I then went to my mother in law's home and did the same with her box of family photos which were even more of a mystery to me. I had a hard job distinguishing baby photos of my husband from baby photos of his brother, and indeed baby photos of their son and ours. Now that both of my parents have passed away and my mother in law has Alzheimer's I have records which would otherwise be lost. Not only do I have photos, but I have essential dates. When the probate office wants to know the date of the death of my father, I don't need to hunt through my files, I can pick up ay photo of my father and check the back. When I write up a family history and want to know the date my parents married - I always knew it was during WWII, I can check the exact year in an instant. One photo in my family album remains a mystery. The date is about 1910. But who are the bride and groom? The other members of the family? The relatives, the neighbours, and where is it? The garden of a small terraced house, probably London's East End. If only the photographer and family had written the names of the bride and groom and all the others. I might have saved hours of time and money trying to trace my family history. I might have the missing photo of a great grandmother. Or even a great great grandmother. And our son's great, great, great grandmother. I shall have to wait until the time when facial recognition becomes a standard tool and online photo comparison becomes so accessible and easy that I can just load up up a family photo and get back suggestions as to who the people were.

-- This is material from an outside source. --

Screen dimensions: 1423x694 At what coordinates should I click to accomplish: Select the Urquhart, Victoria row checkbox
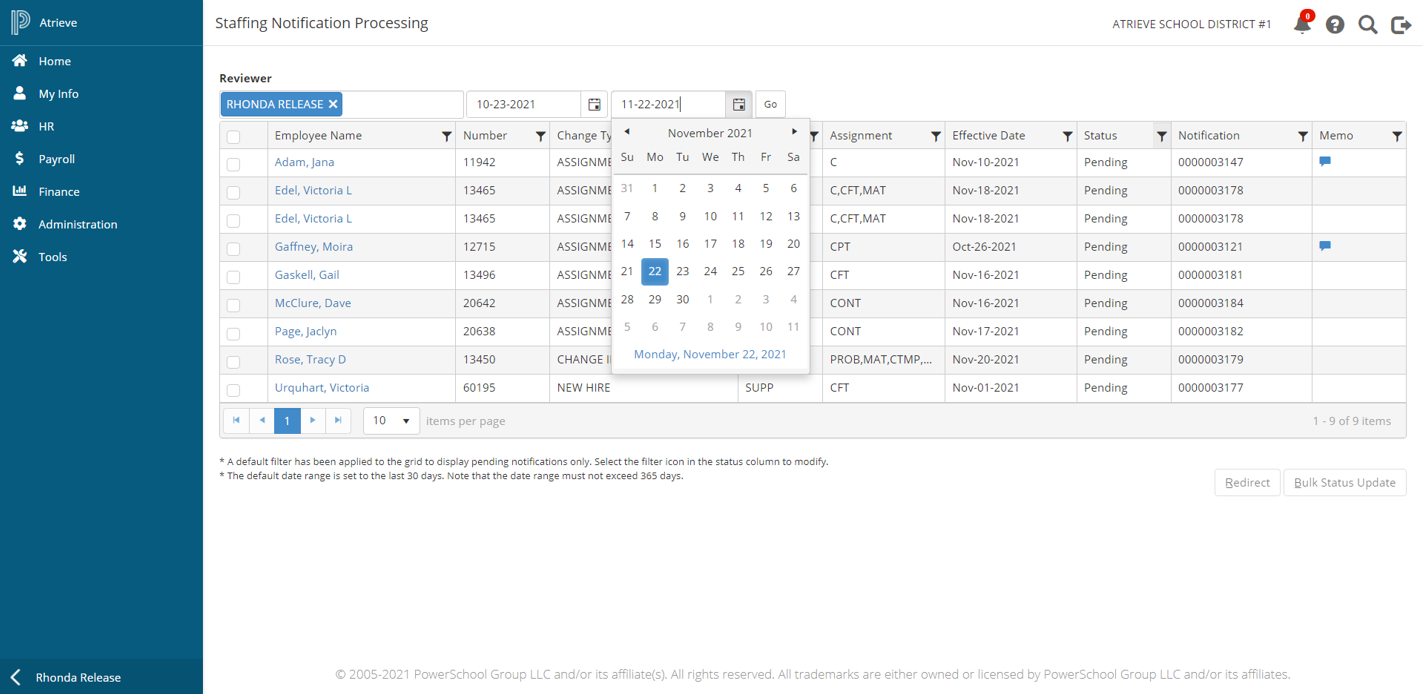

I wrote an article saying that you should label the back of all your wedding photos for the benefit of your grandchildren because by the time they are teenagers and interested in genealogy, your parents may have passed away, and though you know your parents from your in-laws. It's very handy to keep the groom's parents beside or behind him in photos, and the bride's beside or behind her, for identification later, apart from any sense of orderliness and protocol. Having instructed everybody else to label their family wedding photos, I looked at my own wedding photos and of course I had not labelled them. Now, you will be glad to know, I have followed my own advice.
It's also useful to label all holiday photos.
When wondering what to put on labels start with the simple and obvious. You know you've just come back from a holiday in France. But in years to some one cathedral in Europe looks like another and you won't know whether it is France of Belgium. Likewise photos of Asian countries. If you know whether a Chinese temple is in China or Singapore, you'll have more chance of tracking it down quickly on line.
If you can, answer all the W questions, who, where, what, why? You know the place where you married. But will you remember in ten years time? Your children won't remember. It's so easy to fill in these details at the time. Even names of people on holiday photos. The morning after you can work out, with the aid of friends, who was who. Very handy with meeting business contacts, too, to be able to enquire after somebody's wife, named Sally, or colleague, John.
Lost and Found Clothes
That photo of you in your new baseball cap is handy when you go to lost and found to ask if they have it, to remind them and prove it's yours. Likewise the navy blue swimming costume left behind in the changing room at the club - after you say you've lost a blue costume and they say they don't have it because at night it looks black - but your photo with the brand name triggers their memory and they produce it from a drawer. Your luggage lost at the airport or missing in transit, or in a huge store at the hotel after a coachload of people arrive and leave black cases. Easier to find it. If you claim on insurance or against the airline and have to fill in a form you can work out the size of the case, recall whether it was hard or soft sided, two or four wheels, old or brand new and the brand name.